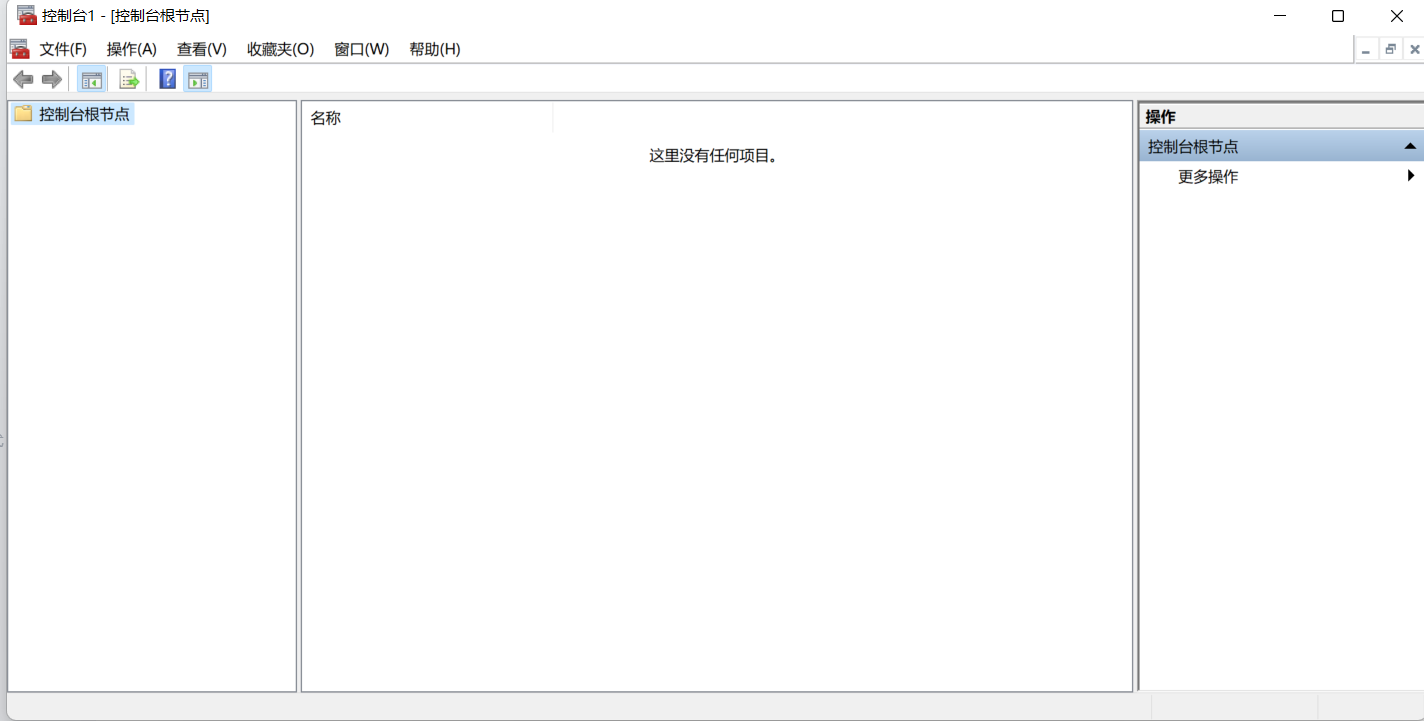
Task: Click the 名称 column header
Action: coord(325,116)
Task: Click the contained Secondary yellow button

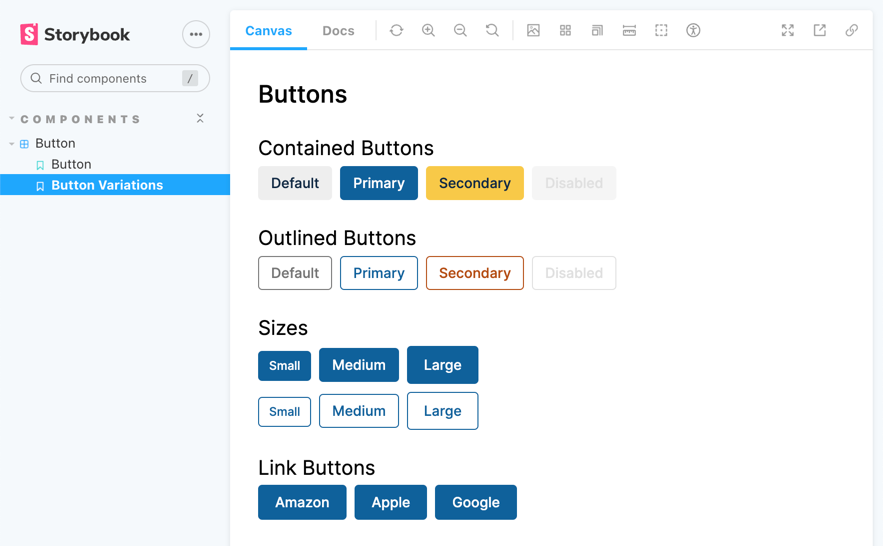Action: (475, 183)
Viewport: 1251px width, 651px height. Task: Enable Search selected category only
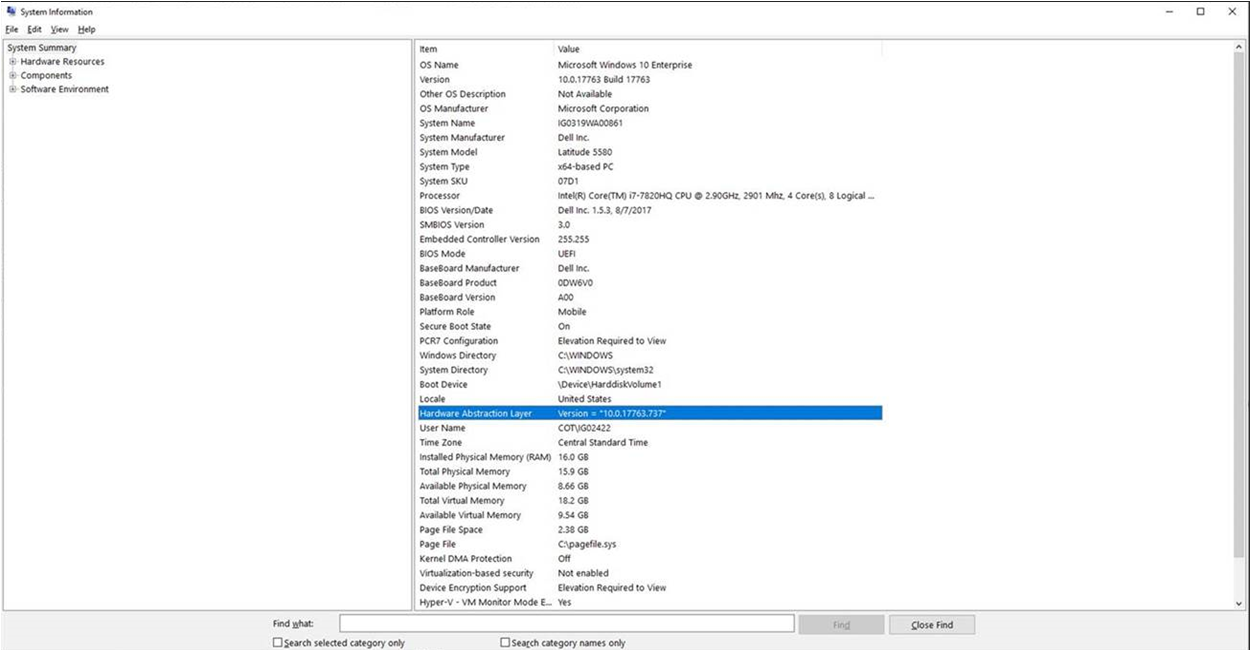(277, 643)
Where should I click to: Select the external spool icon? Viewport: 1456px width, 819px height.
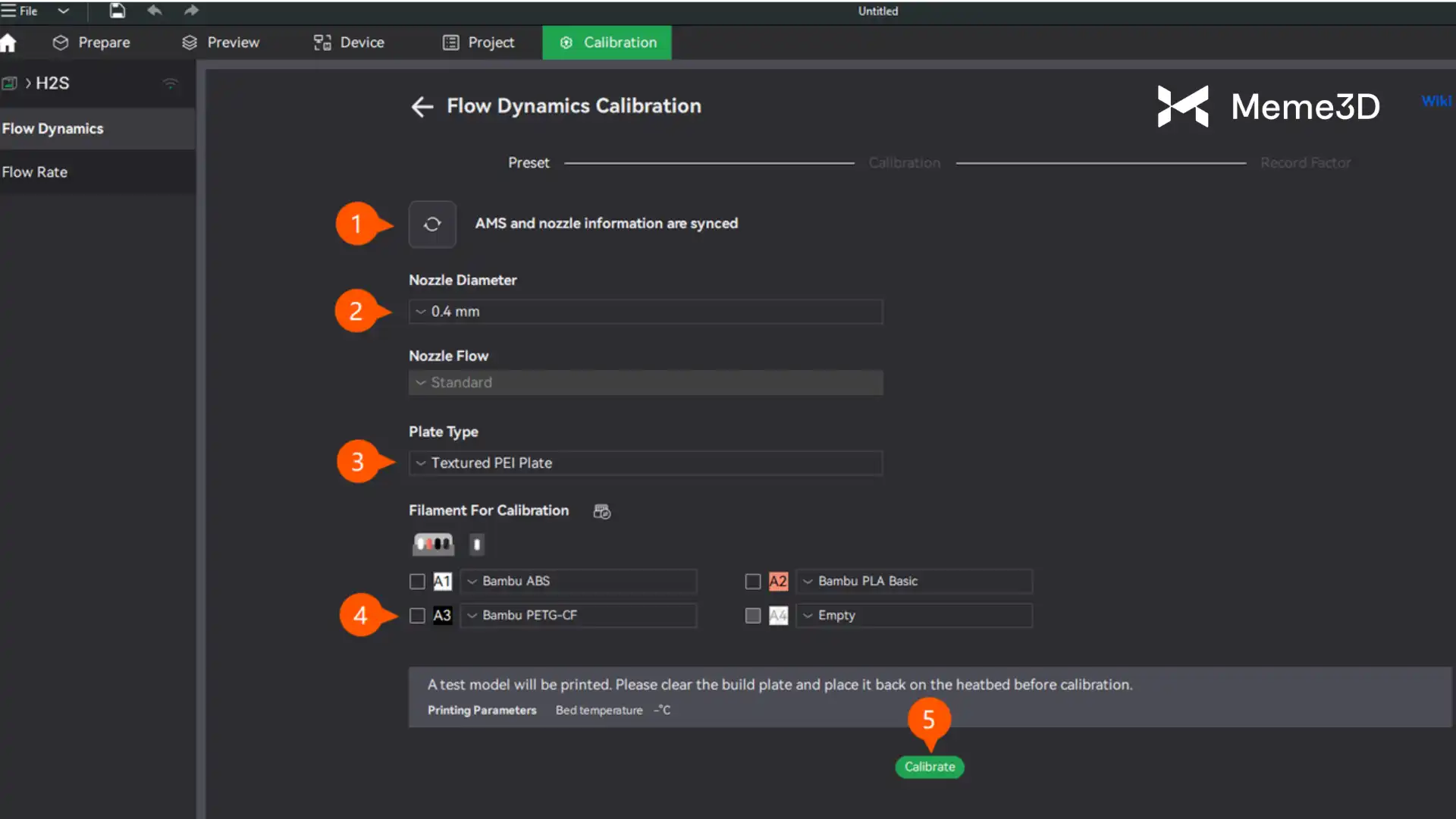click(476, 544)
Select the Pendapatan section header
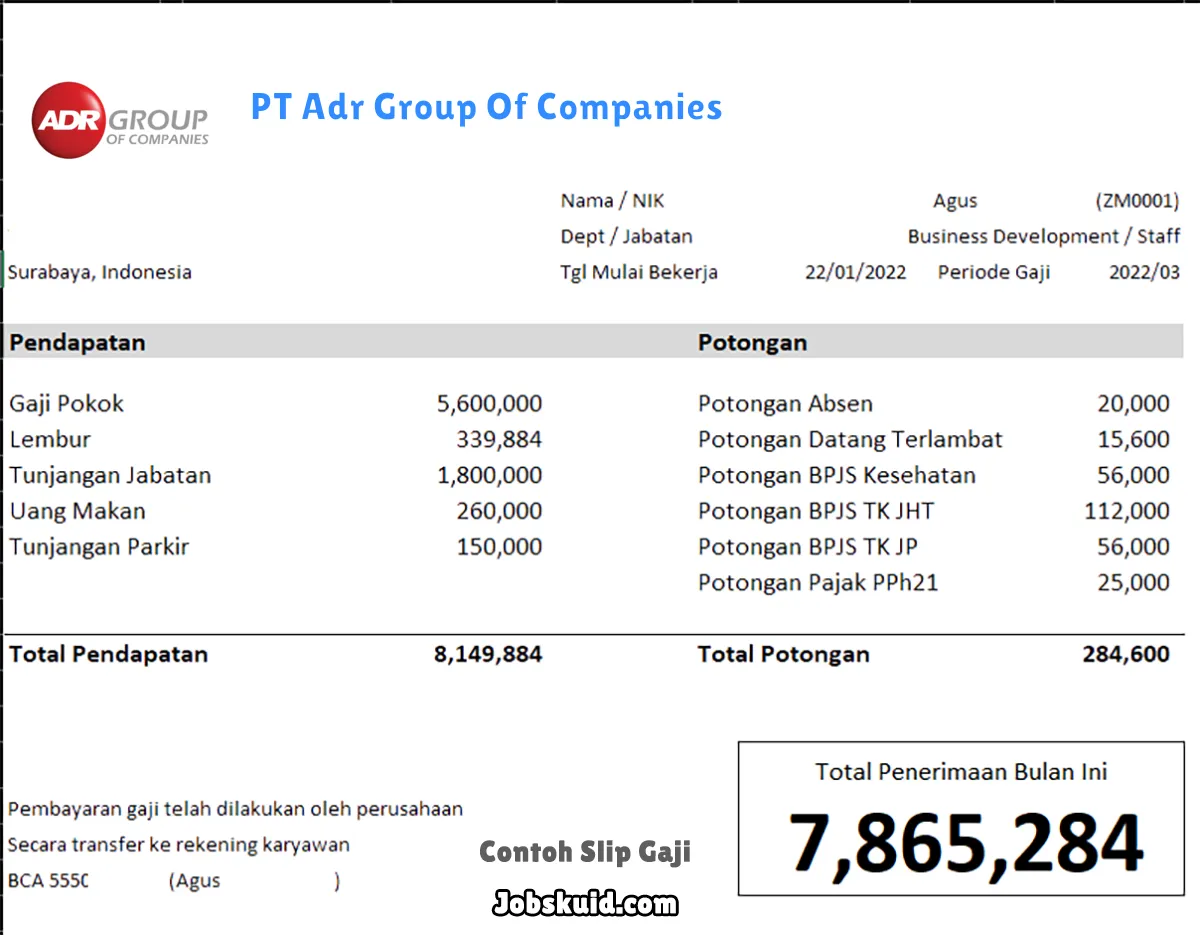 coord(77,342)
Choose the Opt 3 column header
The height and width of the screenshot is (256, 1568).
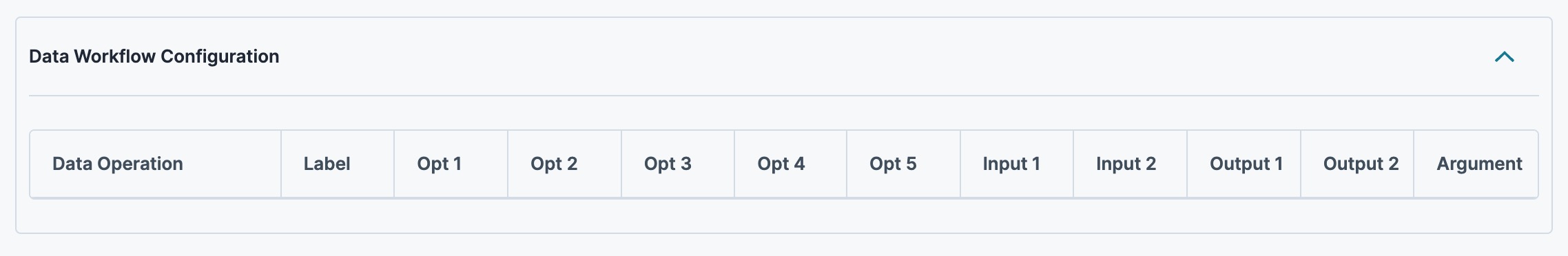pos(678,164)
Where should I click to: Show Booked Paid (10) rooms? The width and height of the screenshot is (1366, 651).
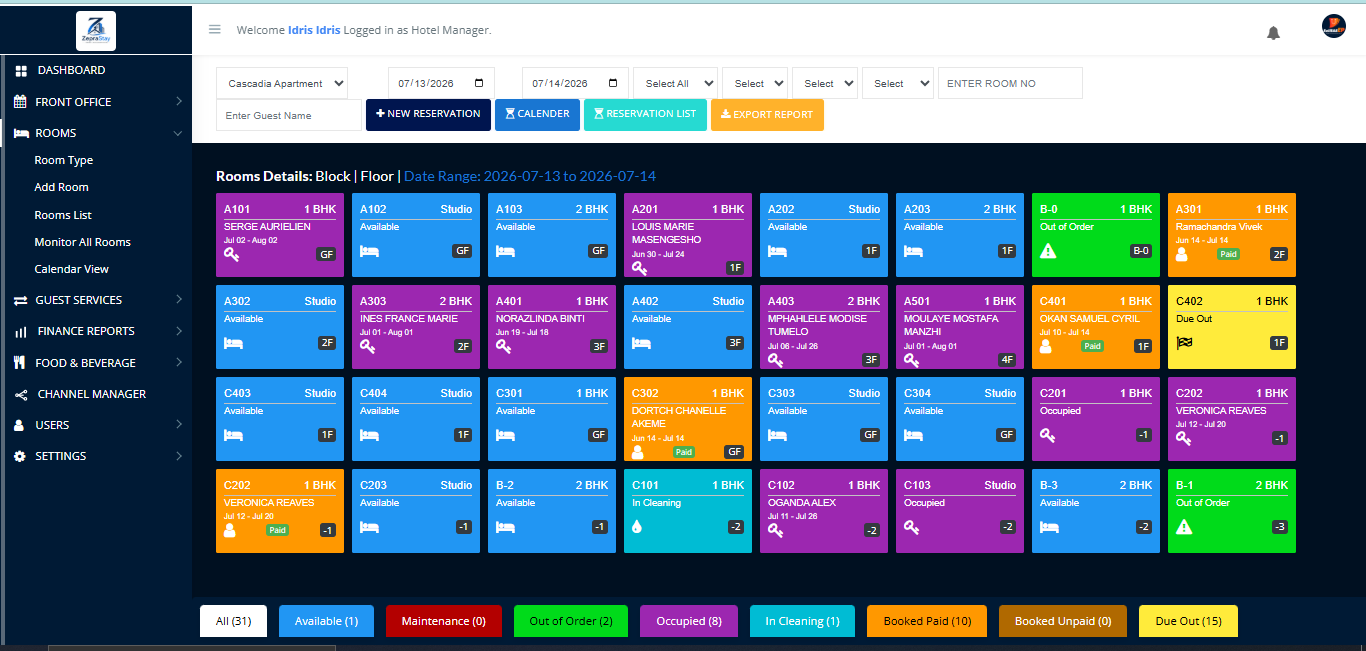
======
Output each line of the rows above as a numbered list, skipping blank lines and leaving out the pictures.

#### [ANSWER TO THIS TASK]
1. Task: Click the 名称 column header
2. Action: coord(325,116)
3. Task: Click the contained Secondary yellow button
4. Action: (475, 183)
5. Viewport: 1251px width, 651px height. Task: Enable Search selected category only
6. (277, 643)
7. Where should I click to: Select the external spool icon? Viewport: 1456px width, 819px height.
8. click(476, 544)
9. Select the Pendapatan section header
10.  coord(77,342)
11. Choose the Opt 3 column header
12. The height and width of the screenshot is (256, 1568).
13. pos(678,164)
14. Where should I click to: Show Booked Paid (10) rooms? The width and height of the screenshot is (1366, 651).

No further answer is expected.